_Source data_
★ ★ ★ ★ ★ ★ ★

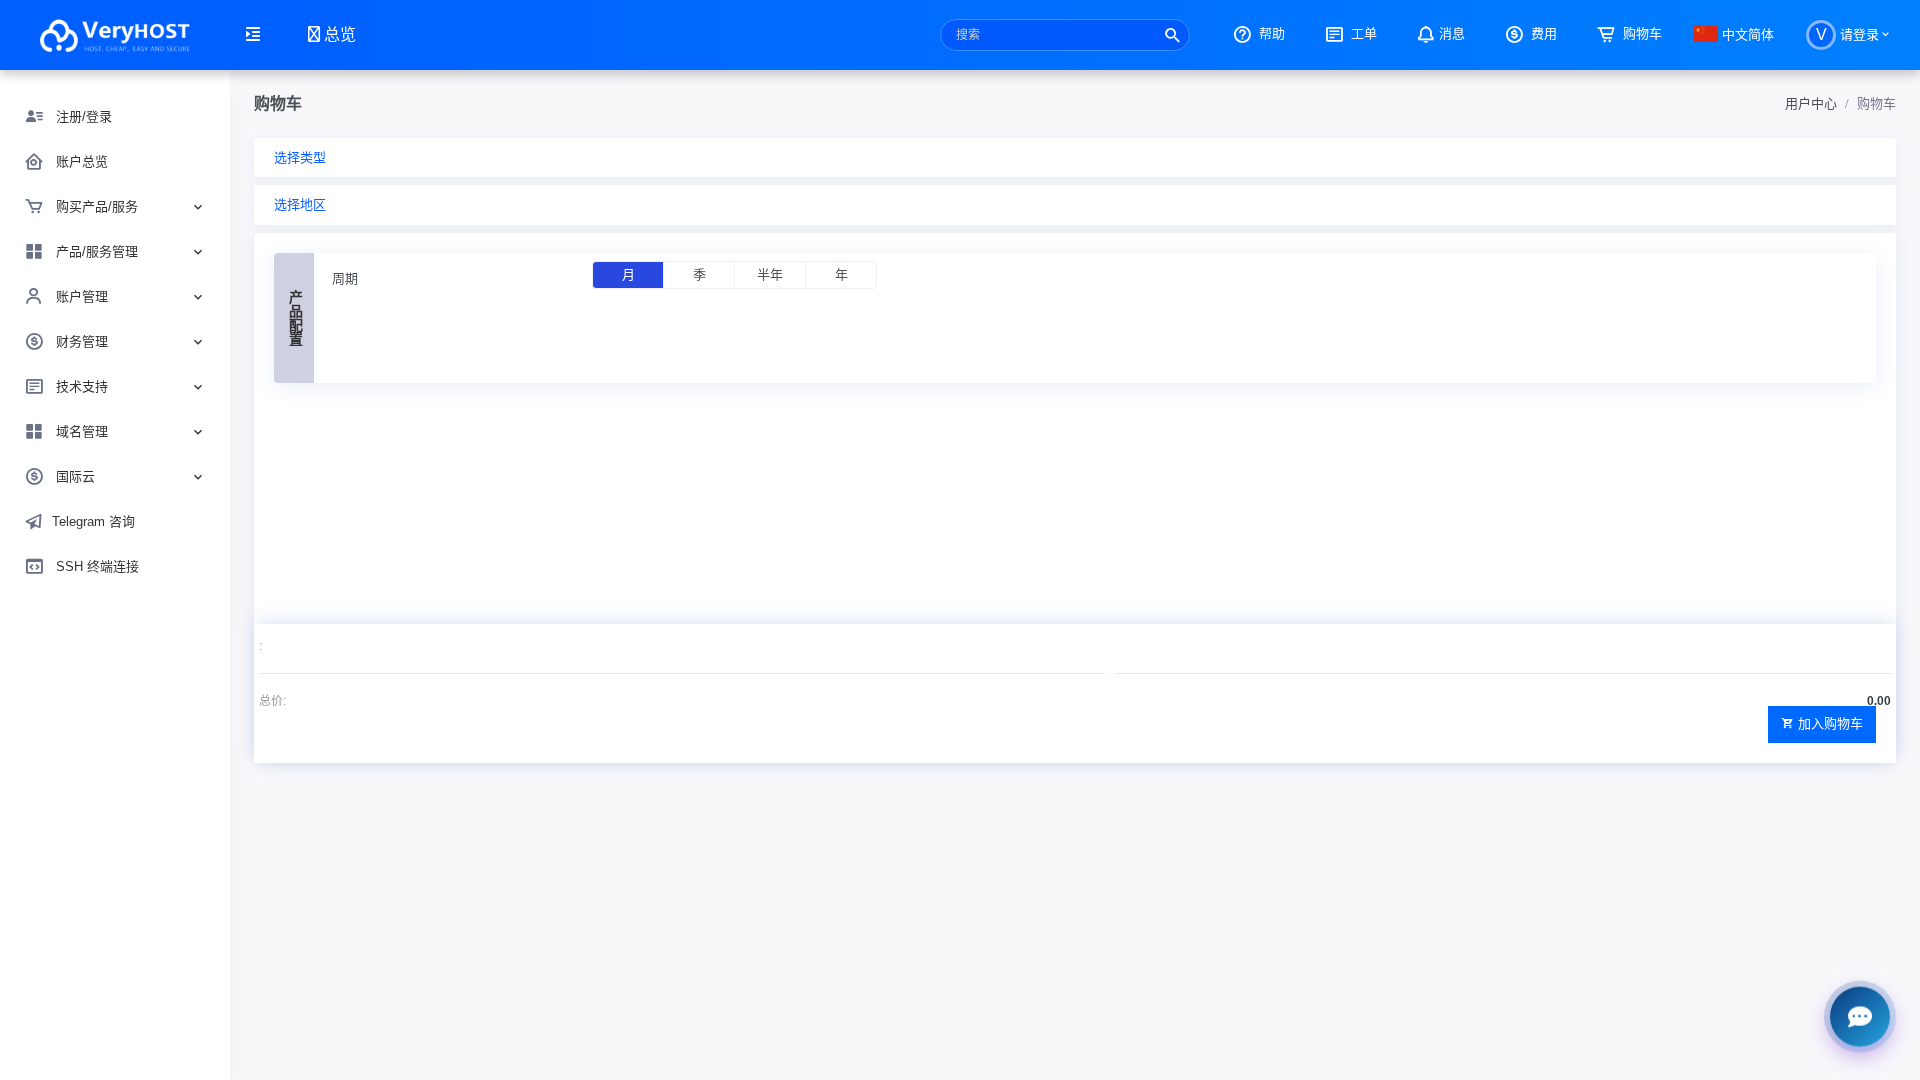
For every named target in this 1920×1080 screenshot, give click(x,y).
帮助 (1270, 33)
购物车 (1640, 33)
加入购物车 (1830, 723)
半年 (770, 274)
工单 (1362, 33)
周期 (345, 278)
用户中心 (1811, 103)
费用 (1542, 33)
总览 (338, 34)
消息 (1452, 33)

★ ★ ★ ★ ★ ★ ★

_What to do_
Omit any images, then output the listing exactly.

_Output of the exercise_
For every named target in this 1920×1080 screenshot, give click(x,y).
帮助 (1270, 33)
购物车 (1640, 33)
加入购物车 (1830, 723)
半年 (770, 274)
工单 (1362, 33)
周期 (345, 278)
用户中心 (1811, 103)
费用 (1542, 33)
总览 (338, 34)
消息 (1452, 33)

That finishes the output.